Ever since the beginning of calculus, power series have been one of the main ways one looks at functions. And indeed essentially all the special functions that we use have a rather special feature in their power series: the coefficients are rational. And that means that the functions are hypergeometric. They can be expressed in terms of p F q generalized hypergeometric functions.
And at least to some extent the values of p and q for a particular function are correlated with how exotic the function is. There are a few functions that we use that aren't hypergeometric. Like the Mathieu functions , for example. But so maybe this is our answer: that for some reason what we mostly need are things with rational power series, and the special functions are ways to package those things. But there's an easy experiment that shows that that's not the whole story. We can just enumerate possible rational power series, and ask what functions they are.

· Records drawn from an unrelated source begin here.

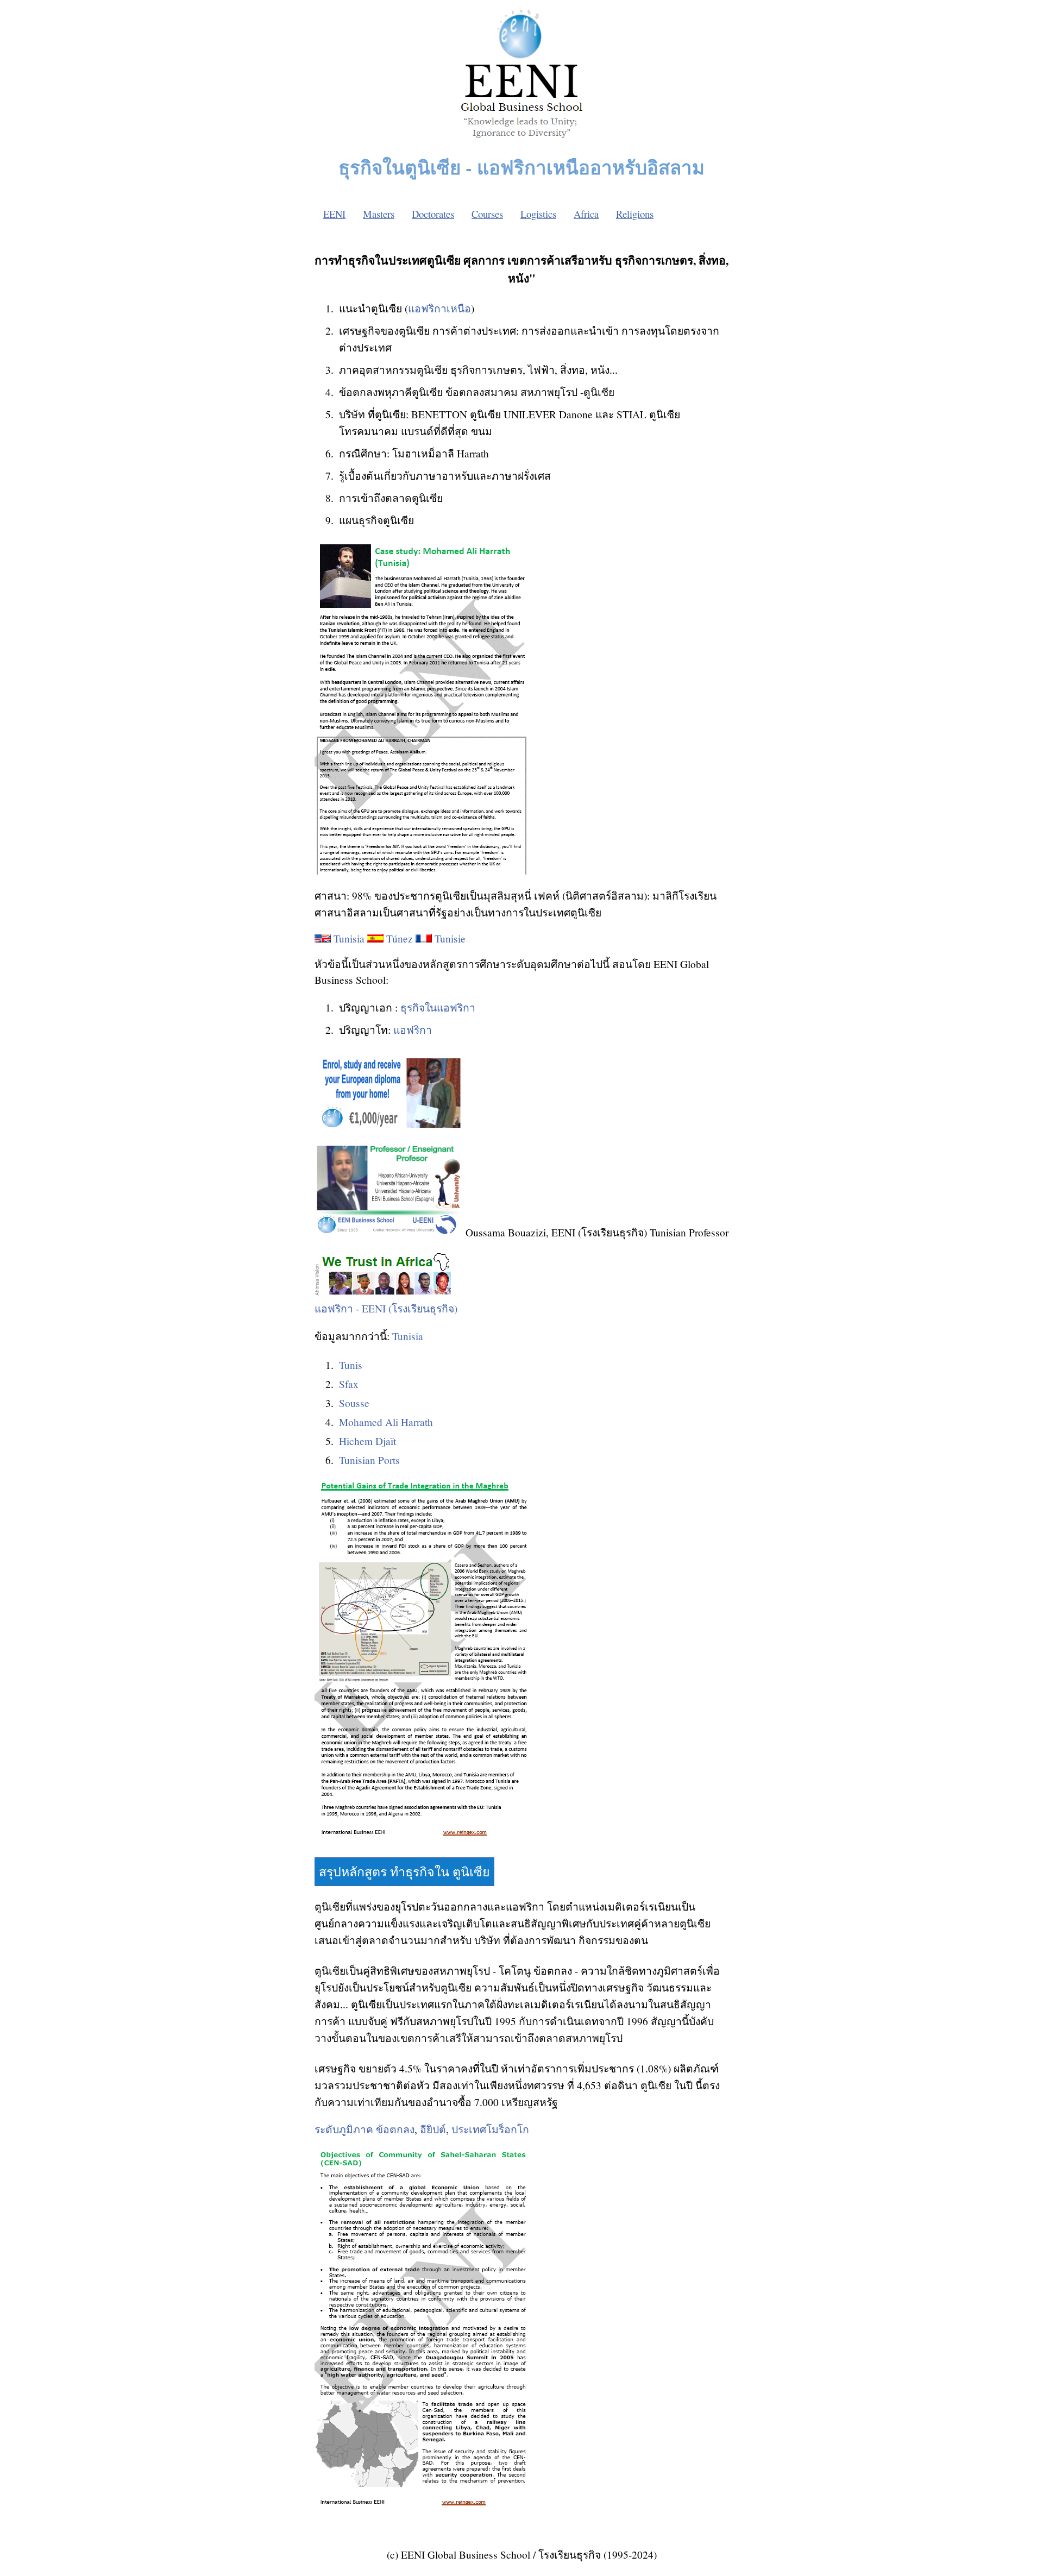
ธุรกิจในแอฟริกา (437, 1007)
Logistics (538, 214)
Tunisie (450, 938)
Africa (586, 214)
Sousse (354, 1403)
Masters (378, 214)
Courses (487, 214)
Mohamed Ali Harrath (386, 1422)
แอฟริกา (412, 1029)
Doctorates (433, 214)
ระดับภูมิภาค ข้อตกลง (364, 2129)
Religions (635, 214)
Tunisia (349, 938)
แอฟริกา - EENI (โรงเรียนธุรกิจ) (386, 1308)
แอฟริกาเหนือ (439, 308)
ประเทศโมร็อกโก (490, 2129)
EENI (334, 214)
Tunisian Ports (369, 1460)
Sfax (349, 1384)
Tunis (350, 1365)
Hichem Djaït (367, 1441)
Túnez (399, 938)
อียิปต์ (433, 2129)
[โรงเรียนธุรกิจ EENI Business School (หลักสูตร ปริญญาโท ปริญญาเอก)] (521, 141)
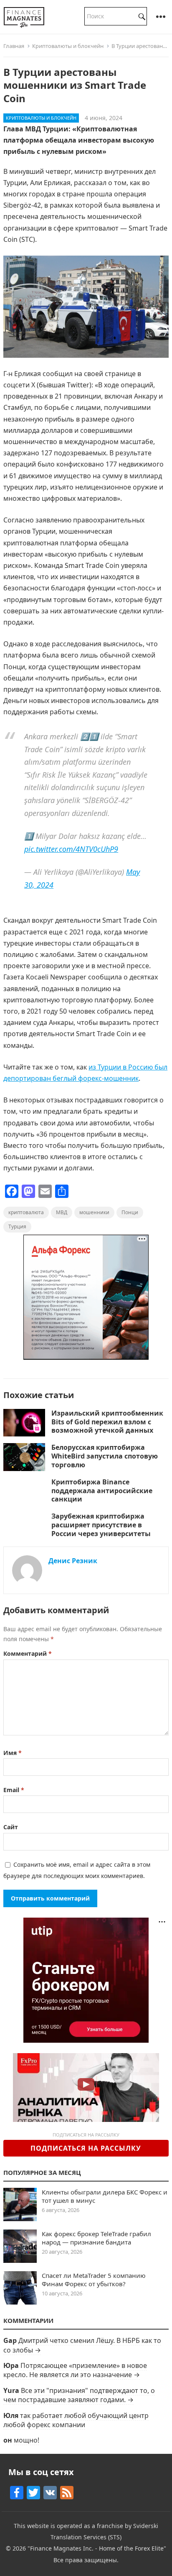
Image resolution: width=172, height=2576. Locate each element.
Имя (12, 1753)
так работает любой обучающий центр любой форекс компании (76, 2420)
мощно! (26, 2440)
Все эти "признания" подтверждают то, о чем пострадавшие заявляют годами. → (79, 2395)
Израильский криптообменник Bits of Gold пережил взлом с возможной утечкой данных (107, 1422)
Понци (129, 1212)
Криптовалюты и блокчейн (68, 46)
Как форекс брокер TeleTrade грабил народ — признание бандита (96, 2238)
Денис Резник (72, 1560)
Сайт (10, 1827)
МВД (61, 1212)
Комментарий (27, 1653)
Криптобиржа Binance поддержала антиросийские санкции (101, 1490)
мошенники (94, 1212)
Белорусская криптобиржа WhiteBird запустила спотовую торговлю (104, 1456)
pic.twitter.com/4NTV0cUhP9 (71, 849)
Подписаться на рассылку (85, 2148)
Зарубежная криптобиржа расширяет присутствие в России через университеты (101, 1524)
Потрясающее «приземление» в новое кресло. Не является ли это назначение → (75, 2370)
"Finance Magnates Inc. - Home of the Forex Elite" (97, 2548)
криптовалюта (26, 1212)
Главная (13, 46)
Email (13, 1790)
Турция (17, 1226)
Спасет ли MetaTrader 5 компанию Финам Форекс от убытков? (94, 2279)
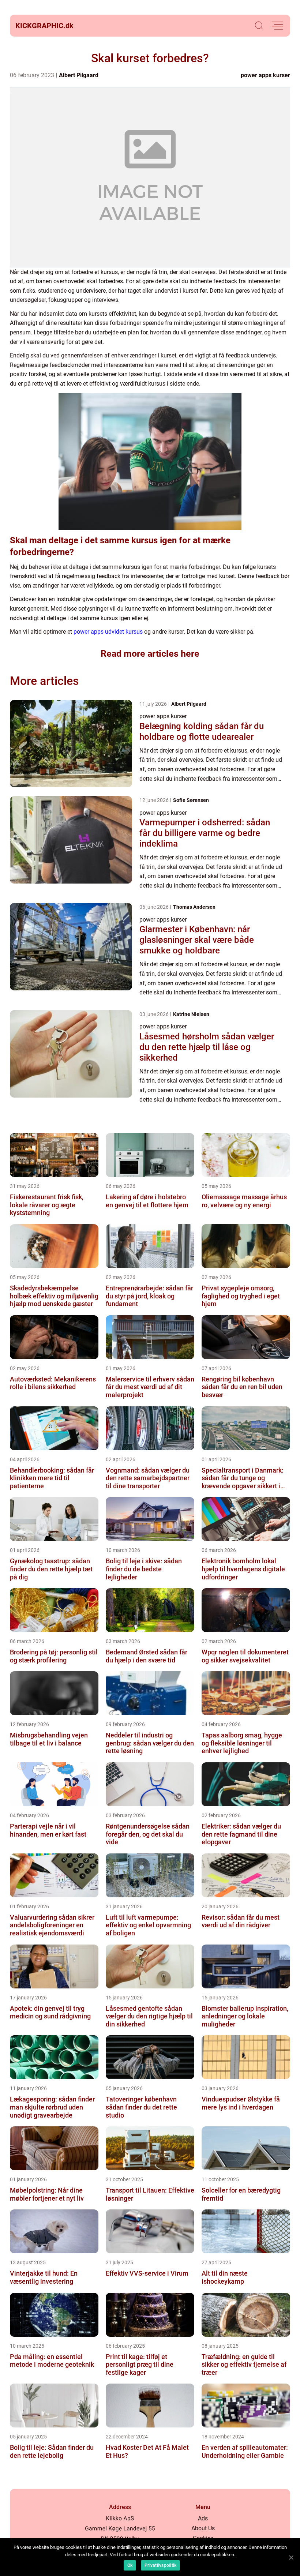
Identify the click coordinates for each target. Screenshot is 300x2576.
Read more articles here (150, 653)
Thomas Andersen (194, 907)
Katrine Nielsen (191, 1014)
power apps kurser (265, 75)
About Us (203, 2528)
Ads (203, 2518)
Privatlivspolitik (160, 2565)
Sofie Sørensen (191, 800)
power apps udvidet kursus (108, 631)
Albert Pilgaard (78, 75)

It's an easy thing to do with Sum in Mathematica. Here are some results:. Now of course everything is some kind of p F q hypergeometric function. But what's notable is how rarely friendly functions like Gamma or Bessels show up. It's mostly raw p F q 's. So there's clearly some other selection process going on to get to the common special functions. Well, one important characteristic of a hypergeometric function is that it satisfies a differential equation. So here's another theory: perhaps the special functions that occur are just solutions to a certain class of differential equations.
And that's definitely much closer. Let's just imagine enumerating second-order differential equations constructing integer polynomials, say from digit sequences of successive integers. Then using DSolve on them. Well, here's the result. It's kind of interesting. From just this one class of differential equations, we're seeing lots of our favorite special functions. So this is definitely part of the answer. But again this isn't the whole story. Take a look at the whole array of results from DSolve.
There are holes. Are the holes just deficiencies in DSolve? No, not most of the time. Most of the time they're "missing" special functions. It's actually rather easy to set up equations that need these. Even integrals can do it. Like the integrals of Sin[Sin[ x ]]. You might think that'd have to be a fairly straightforward special function.
And indeed lots of that kind of nested trig integral are. But this isn't. To express it as a special function, you'd have to go to much more complicated two-variable hypergeometric functions. It's kind of fun these days. Integrate in Mathematica is good enough that one can use it to get a fairly accurate map with it. Just trying out different integrals, and seeing where the boundaries of being able to do them with special functions are. And here's sort of a very fundamental issue: just what kinds of computations can one expect to give "exact solutions" in terms of special functions?
In theoretical physics, there's tended to be a sort of implicit view that for anything that's worthy of being called a physics problem, it should be possible with enough effort to "solve" it. Fluid turbulence. And effectively to come up with a formula for what happens in the system. And in a sense that's pivotal to the whole self-image of theoretical physics.